Blocking or Non-Blocking API calls?

Sponsor: Do you build complex software systems? See how NServiceBus makes it easier to design, build, and manage software systems that use message queues to achieve loose coupling. Get started for free.

When should you use blocking or non-blocking API calls? Blocking synchronous communication vs non-blocking asynchronous communication? Should commands fire and forget? What’s the big deal of making blocking synchronous calls between services?

YouTube

Check out my YouTube channel where I post all kinds of content that accompanies my posts including this video showing everything in this post.

Communication

There are 3 different forms of communication that I’m generally thinking of. Commands, Queries, and Events. I’m going to cover all three and the pros/cons of using blocking synchronous or non-blocking asynchronous with each of them.

Commands

With commands, it’s all about users’/clients expectations. When the command is performed, do they expect to get a result immediately and the execution be fully complete? Because of this expectation, often times commands are blocking synchronous calls.

If the client was requesting a state change to the service, the expectation is that if they want to then perform a query afterward, they would expect to read their write. There would be no eventual consistency involved. Blocking synchronous calls can make sense here.

Where asynchronous commands can be useful is if the execution time is going to be longer than the user might want to wait. This is an issue with blocking calls as the client could be waiting to get a response back to know if the command is completed. As an example, if the command had to fetch and mutate a lot of data in a database that could take a long time. Or perhaps it has to send 1000s of emails which could take a lot of time to execute.

Another situation where async commands are helpful is when you want to capture the command and just tell the user it has been accepted. You can then process the command asynchronously and then let the user know asynchronously that it has been completed. An example of this is placing an Order on an e-commerce site. When the user places an order, it doesn’t immediately create the order and charge their credit card, it simply creates a command that is placed on a queue.

Once the message has been sent to the broker, the client is then told the order has been accepted (not created). Then asynchronously the process of creating and charging the customer’s credit card can occur.

Once the asynchronous work has been completed, typically you’d receive an email letting you know the order has been created. Depending on your context and system, something like WebSockets can also be helpful for pushing notifications to the client to let them know when asynchronous work has been completed. Check out my post on Real-Time Web by leveraging Event Driven Architecture

Queries

Almost all queries are naturally request-response. They will be blocking calls by default because the purpose of a query is to get a result.

This is pretty straightforward when a service is interacting with a database or any of its own infrastructure within a logical boundary, such as a cache.

Where this totally falls apart is when you have services that are physically deployed independently and they are calling each other using blocking synchronous communication (eg, HTTP, gRPC).

There are many different issues with service-to-service direct RPC style communication. I cover a bunch of them in my post REST APIs for Microservices? Beware!

One issue is latency. Because you don’t have really any visibility into the entire call stack without something like distributed tracing, you can end up with very slow queries because there are so many RPC calls being made between services to build up the result of a query.

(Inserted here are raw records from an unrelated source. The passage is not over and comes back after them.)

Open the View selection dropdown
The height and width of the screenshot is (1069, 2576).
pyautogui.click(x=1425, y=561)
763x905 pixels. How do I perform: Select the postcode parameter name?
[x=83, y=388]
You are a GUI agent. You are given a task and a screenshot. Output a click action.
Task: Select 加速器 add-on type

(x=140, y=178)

The second issue and the worst offender is tight coupling. If a service is failing or unavailable, your entire system could be down if you aren’t handling all these failures appropriately. If Service D has availability issues, this will affect service A indirectly because it’s calling service C which requires service D.

Blocking Query Service to Service Failures

Congratulations, you’ve built a distributed monolith! Or as I like to call it, a distributed turd pile.

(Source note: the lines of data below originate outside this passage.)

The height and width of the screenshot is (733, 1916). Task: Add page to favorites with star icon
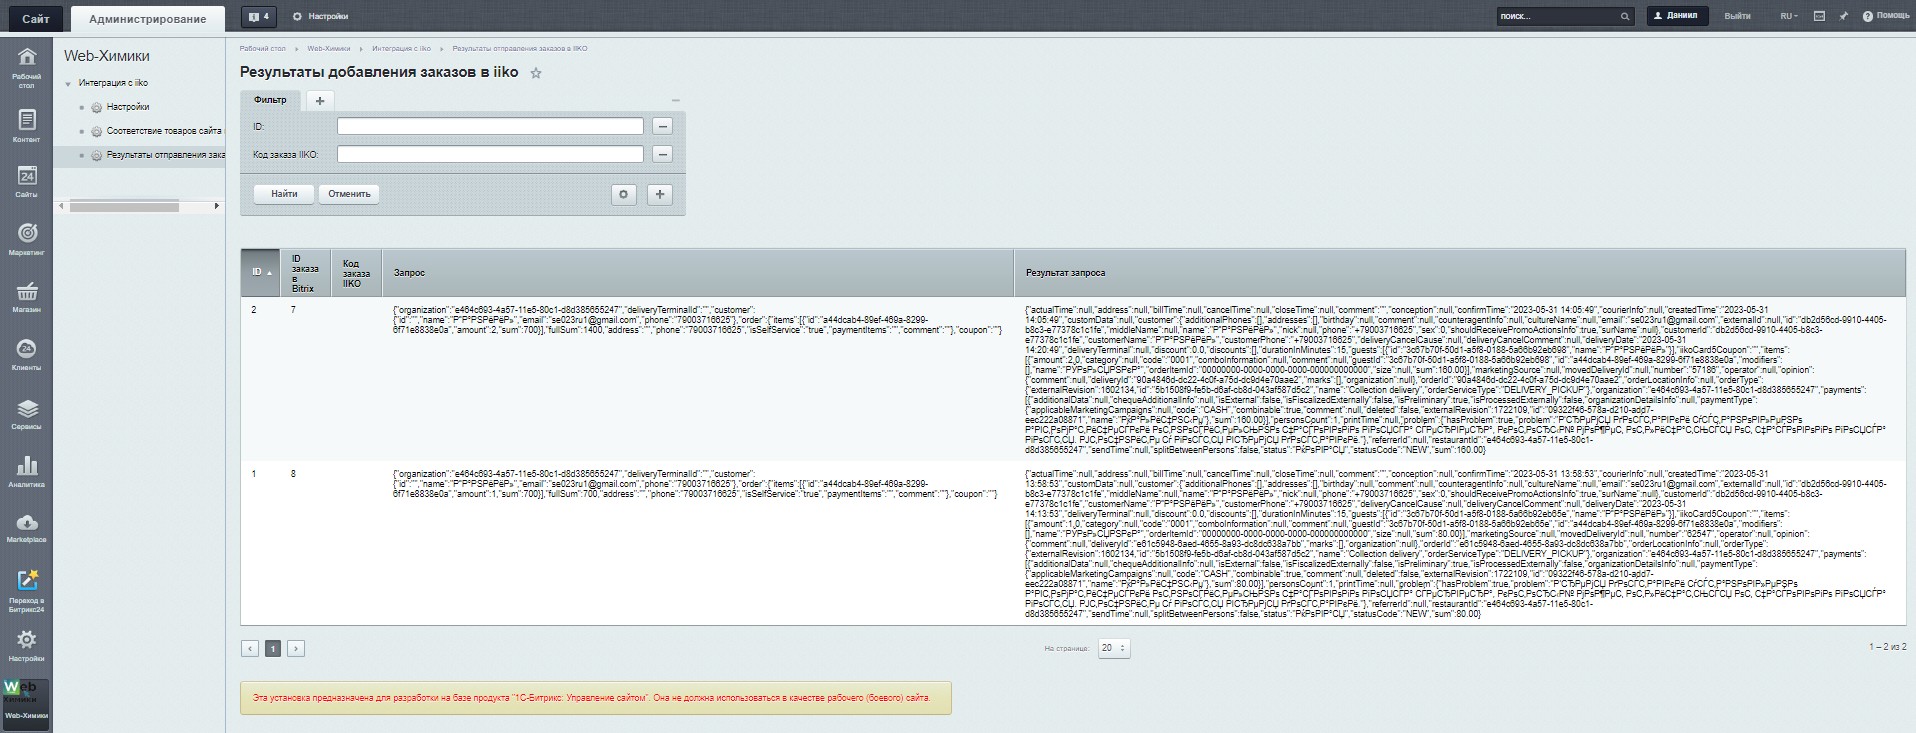[536, 73]
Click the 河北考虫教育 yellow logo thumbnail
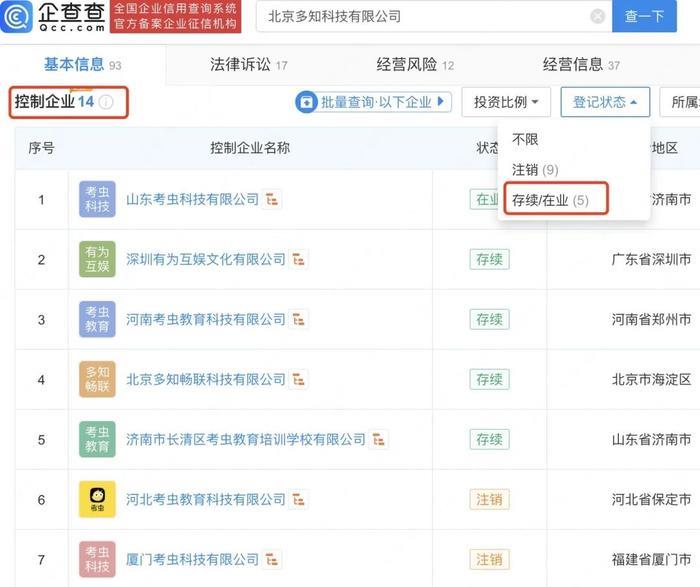The image size is (700, 587). pyautogui.click(x=97, y=499)
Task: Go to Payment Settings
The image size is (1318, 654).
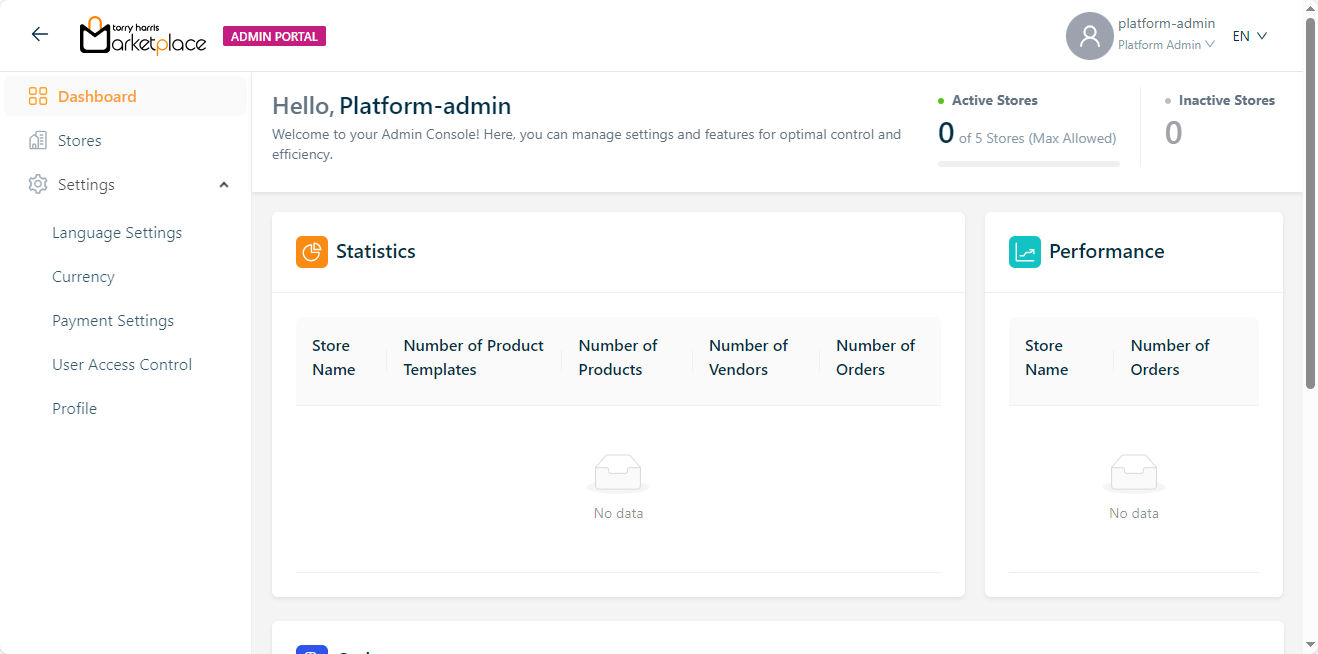Action: click(113, 321)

So how do you handle queries since they are naturally blocking and synchronous? Well, what you’re trying to do is view composition.

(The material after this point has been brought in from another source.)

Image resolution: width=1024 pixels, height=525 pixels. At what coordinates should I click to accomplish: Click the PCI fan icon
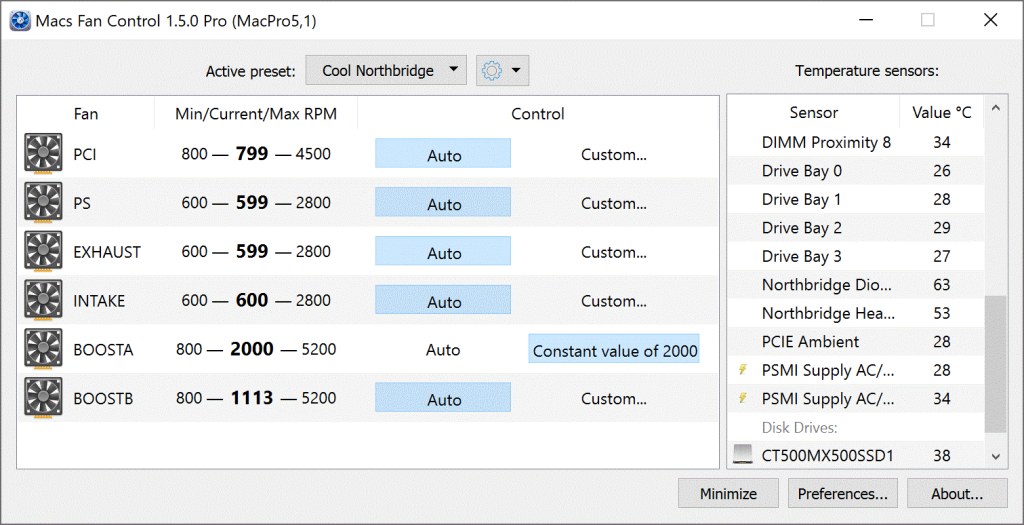[x=43, y=154]
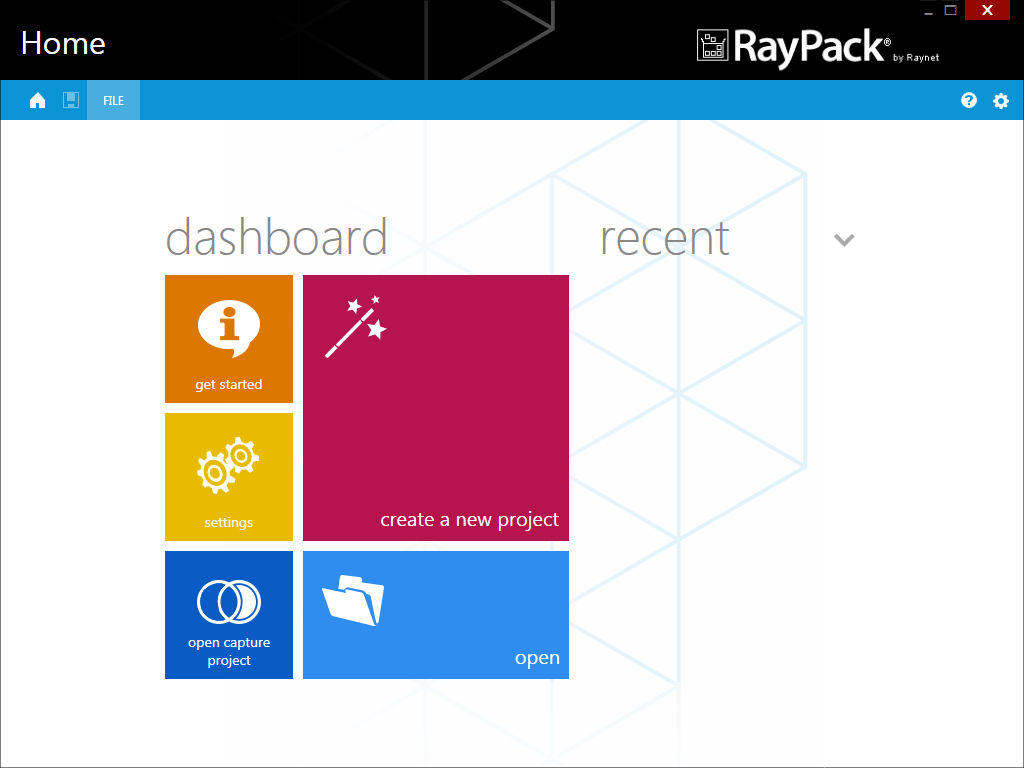Screen dimensions: 1024x768
Task: Click the overlapping circles capture project icon
Action: point(228,598)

There are different ways to tackle this problem, one of which is to have a gateway or BFF (Backend-for-Frontend) that does the composition. Meaning it is the one responsible for making the calls to all the services and then composing the results back out to the client.

This isn’t the only way to do UI/ViewModel composition. There are other approaches such as moving the logic to the client or having each logical boundary own various UI components. Regardless, each service is independent and does not make calls to other services.

As for availability, if Service C is unavailable, that portion of the ViewModel/UI can be handled explicitly.

There is one option that I won’t go into in this post, which is asynchronous request-reply. This allows you to leverage a message broker (queues) but still have the client/caller block until it gets a reply message. Check out my post Asynchronous Request-Response Pattern for Non-Blocking Workflows.

Events

It may seem obvious (or not) but events generally should be processed asynchronously. The biggest reason why is because of isolation.

If you publish an event in a blocking synchronous way, this means that the service calling the consumers when the event occurs has to deal with the failures of the consumer.

If there were two consumers, and the first consumer handled the event correctly, but the second consumer failed, the service/caller would need to handle that failure so it doesn’t bubble up back to the client. Also without any isolation, if the consumer takes a long time to process the event, this affects the entire blocking call from the client. The more consumers, the longer the entire call will take form the client. You want each consumer to execute/handle the event in isolation.

The publisher should be unaware of the consumers.

It doesn’t care if there are any consumers or if there are 100. It simply publishes events.